Notes and references

  1. For details on the construction of the memory modules, see Rectangular chip-carriers double memory-board density, Electronics, 1982. 

  2. Early dynamic RAMs such as the Intel 1103 used three transistors per cell and used separate lines for reading and writing data. Improvements in memory technology shrunk the circuit to a single transistor and a single data line. 
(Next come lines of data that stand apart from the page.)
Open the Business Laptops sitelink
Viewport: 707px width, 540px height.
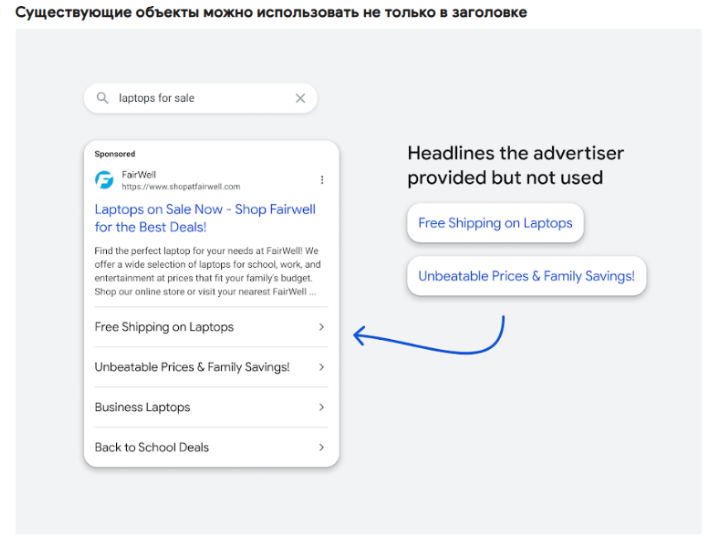pos(211,407)
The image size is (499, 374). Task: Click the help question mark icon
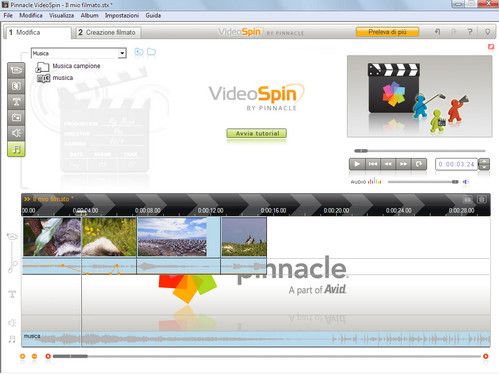470,32
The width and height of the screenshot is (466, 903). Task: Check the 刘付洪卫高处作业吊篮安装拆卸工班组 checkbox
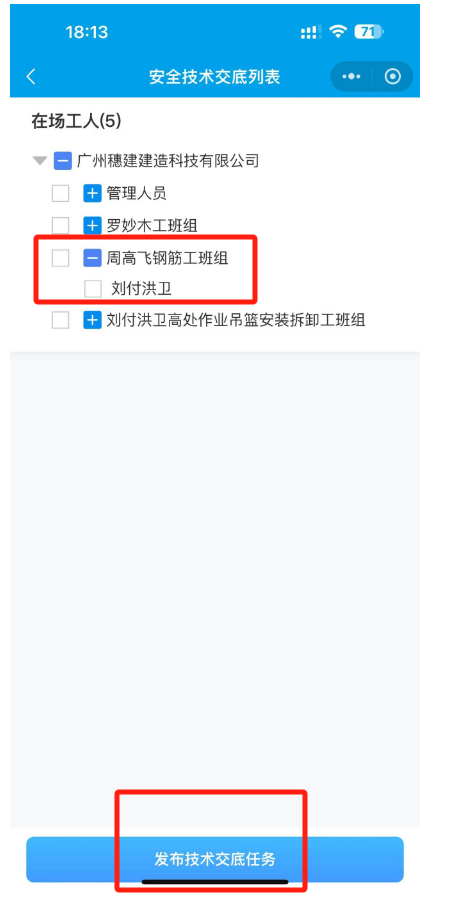[x=60, y=320]
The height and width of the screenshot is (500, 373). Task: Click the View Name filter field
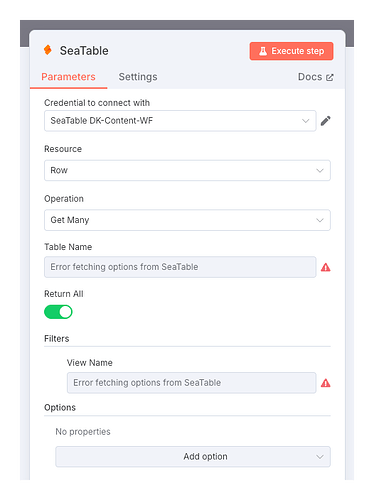191,383

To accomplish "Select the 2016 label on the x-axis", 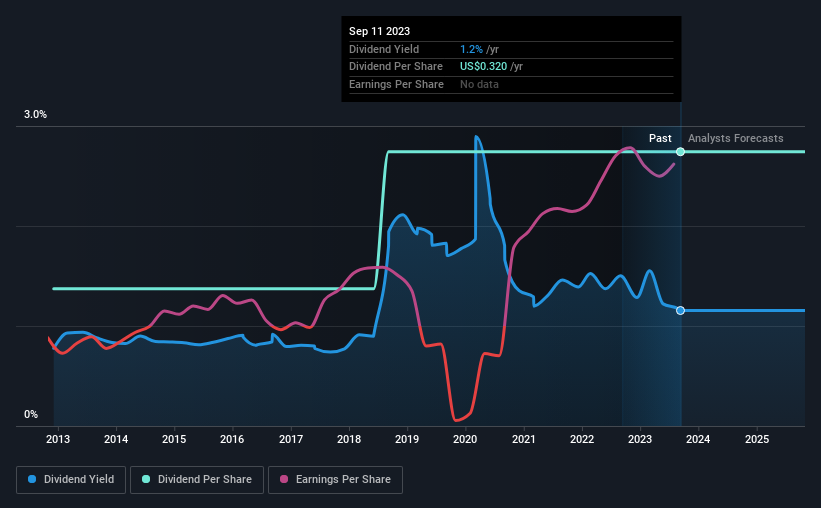I will [232, 439].
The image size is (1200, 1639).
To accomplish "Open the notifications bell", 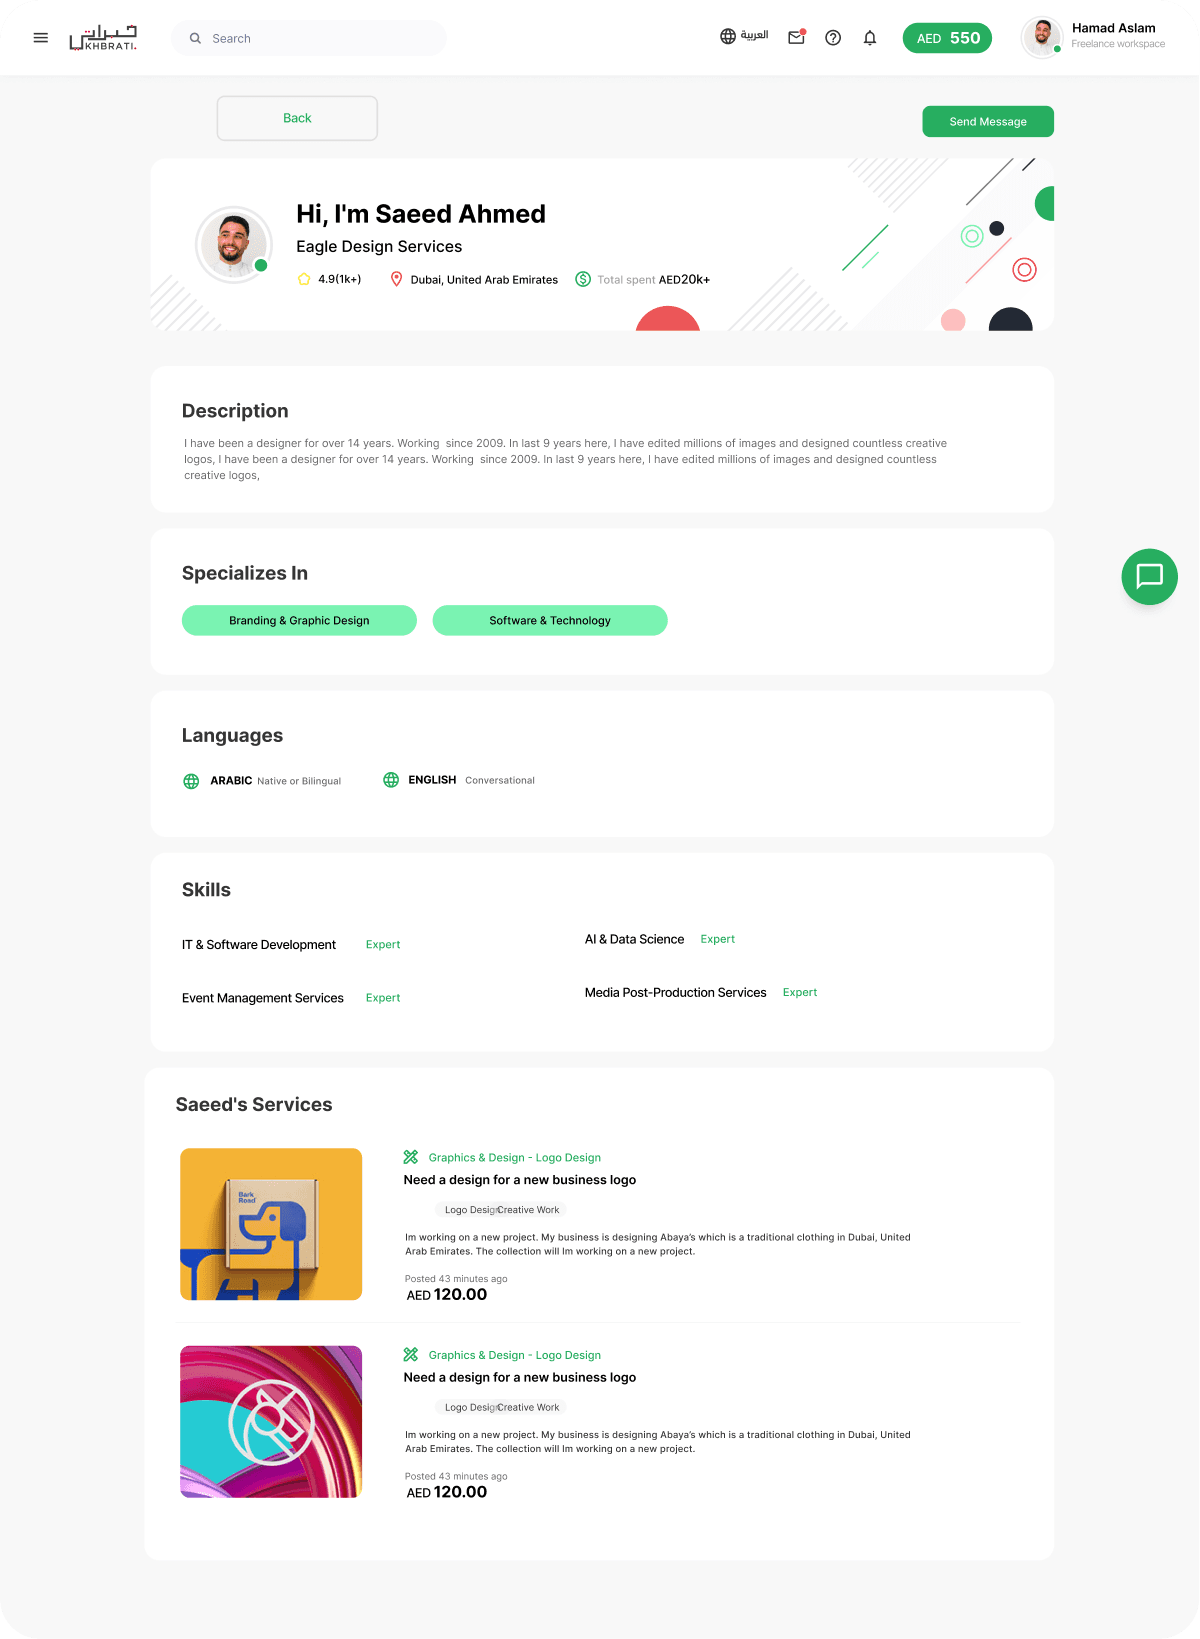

  3. The Apple III memory board pictured is the "12 volt memory board", given that name because the memory chips required 12 volts (as well as +5 and -5). It was upgraded by the "5 volt memory board", which used only a 5 volt supply. The 5 volt memory board used more modern 64-kilobit memory chips (4864) giving it a larger capacity of 128 or 256 kilobytes. Inconveniently, the power supply required a 12-volt load to operate, so the 5-volt memory board has a power resistor to draw 0.4 amps from the otherwise-unused 12-volt supply. Details are in the Apple III reference manual

  4. The Apple III memory board was also available in a lower-cost 96-kilobyte module. In that configuration, the 4332 memory modules were replaced with the 16-kilobit (MK4116) chips used on the rest of the board. One clever feature of the 4332 module is the two "extra" select pins are on the end of the package. The result is that a memory board (such as the Apple III's) can be designed to accept either the 16-pin 16-kilobyte chips or the 18-pin 32-kilobyte modules, depending on how much memory is desired. With the smaller chips, the two extra pins are unused. It's strange, however, that the Apple III memory board only accepted the larger modules in one of the three rows of chips. 
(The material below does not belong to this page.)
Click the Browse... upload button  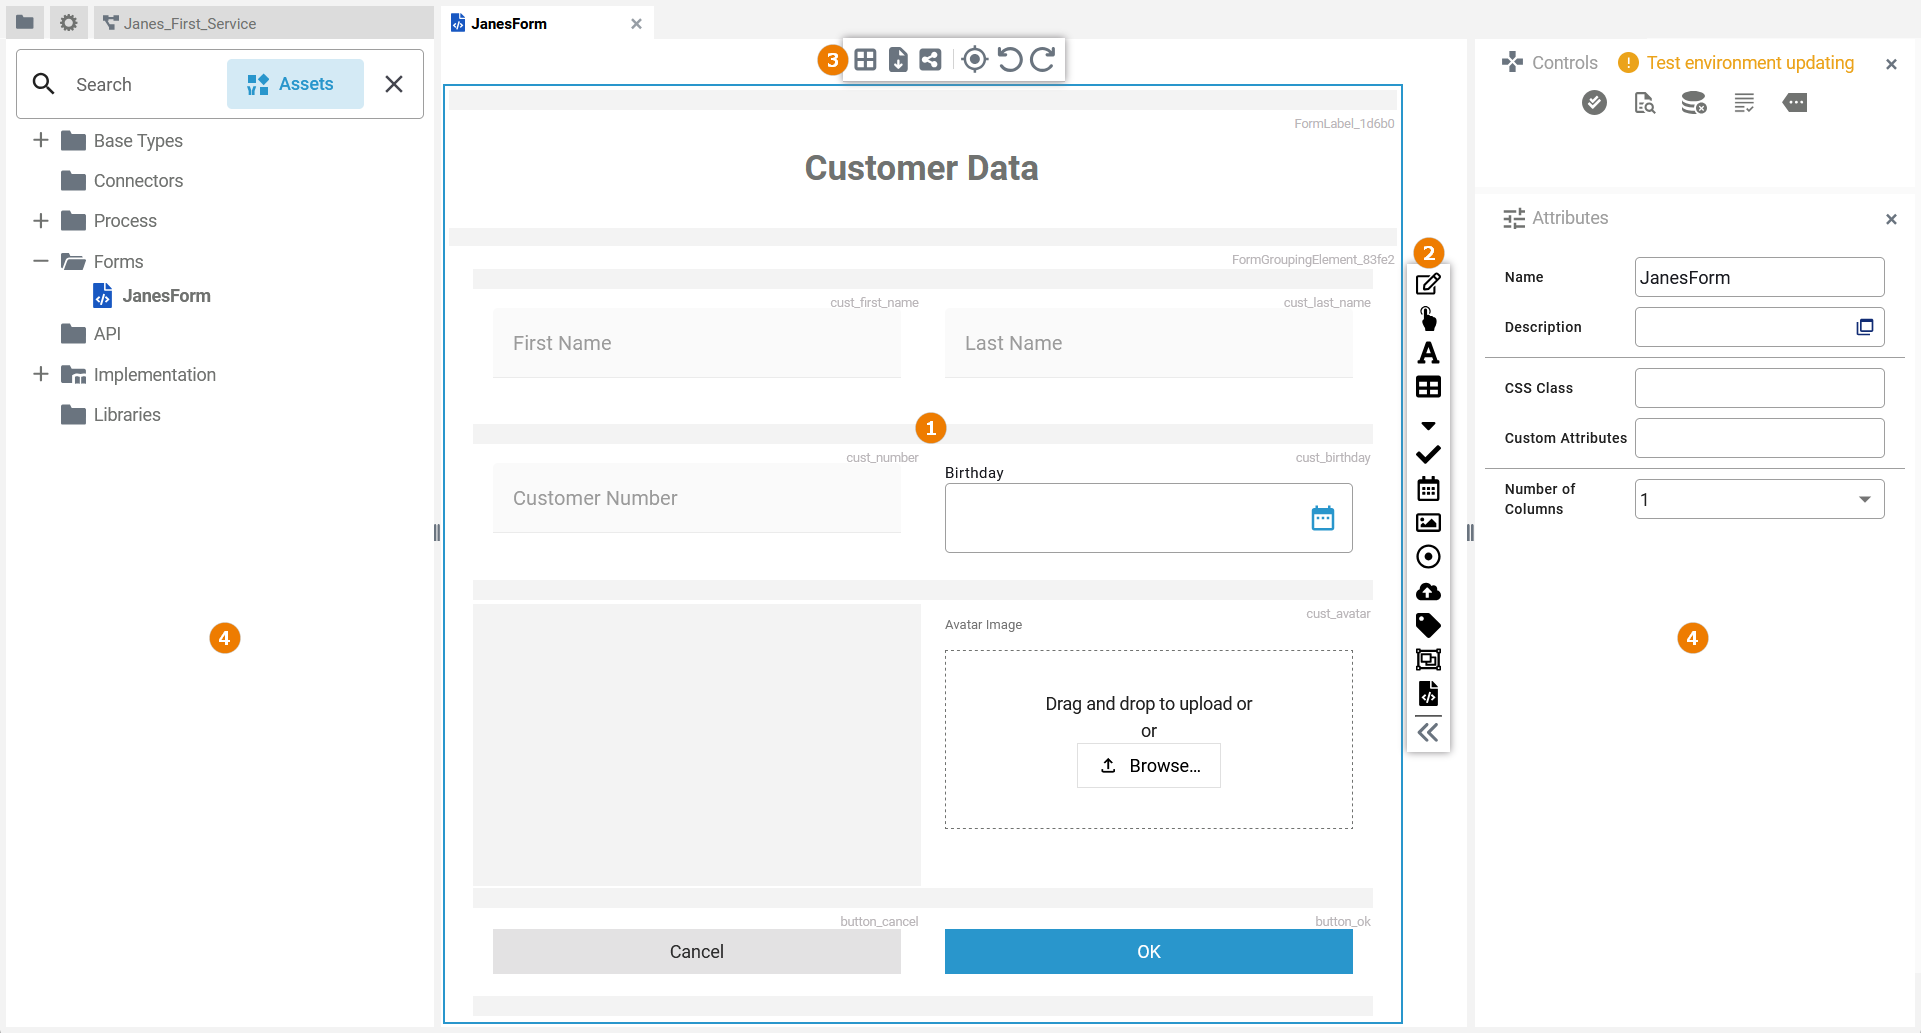pos(1148,766)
  5. The industry switch from magnetic core memory to semiconductor memory wasn't as straightforward as superior semiconductor memory overthrowing inferior core memory. Instead, there was a time period where they co-existed, due to tradeoffs. For instance, in 1972, a customer could select core memory, semiconductor memory, or a mixture for the D-112 minicomputer (a PDP-8 clone); semiconductor memory was 5 times faster, but core memory supplied four times the capacity per board. By 1973, industry publications were reporting that "Semiconductor memories are taking over data-storage applications". As late as 1980, core memory manufacturers were advertising the benefits of core memory, battling the "myths" that semiconductor was better.

    Was the overthrow of magnetic core by semiconductor memory inevitable? My view is that "technological determinism" acts in some ways; the development of DRAM memory was almost unavoidable following the development of MOS transistors. However, "economic determinism" was more responsible for the success of semiconductor memory: if magnetic core had remained the lower-cost option, it probably would have remained dominant. As a counterexample, CCD (charge-coupled device) memory and bubble memory were hyped as storage technologies of the future, but couldn't achieve the price-performance to dislodge either semiconductor memory or hard disks. 

  6. Note that the capacity of memory chips increased by a factor of 4 each generation (1-, 4-, 16-, 64-kilobit) rather than a factor of 2. The reason is that each address pin was multiplexed to provide two address bits, so each additional address pin resulted in a factor of four increase. By reusing each address pin for both a row address and a column address, the number of address pins was kept low so compact 16-pin packages could be used even as memory sizes expanded to 256-kilobit. Conveniently, as technology improved, memory chips required fewer voltages, freeing up pins formerly used for power. One consequence, though, was the ordering of address pins on the chip was essentially random as new address pins were assigned based on which pins were available, rather than sequentially. The multiplexed address system was introduced in the Mostek MK4096 chip and meant that the 256-kilobit 41256 chip used fewer pins than the original 1-kilobit Intel 1103 (16 pins vs 18).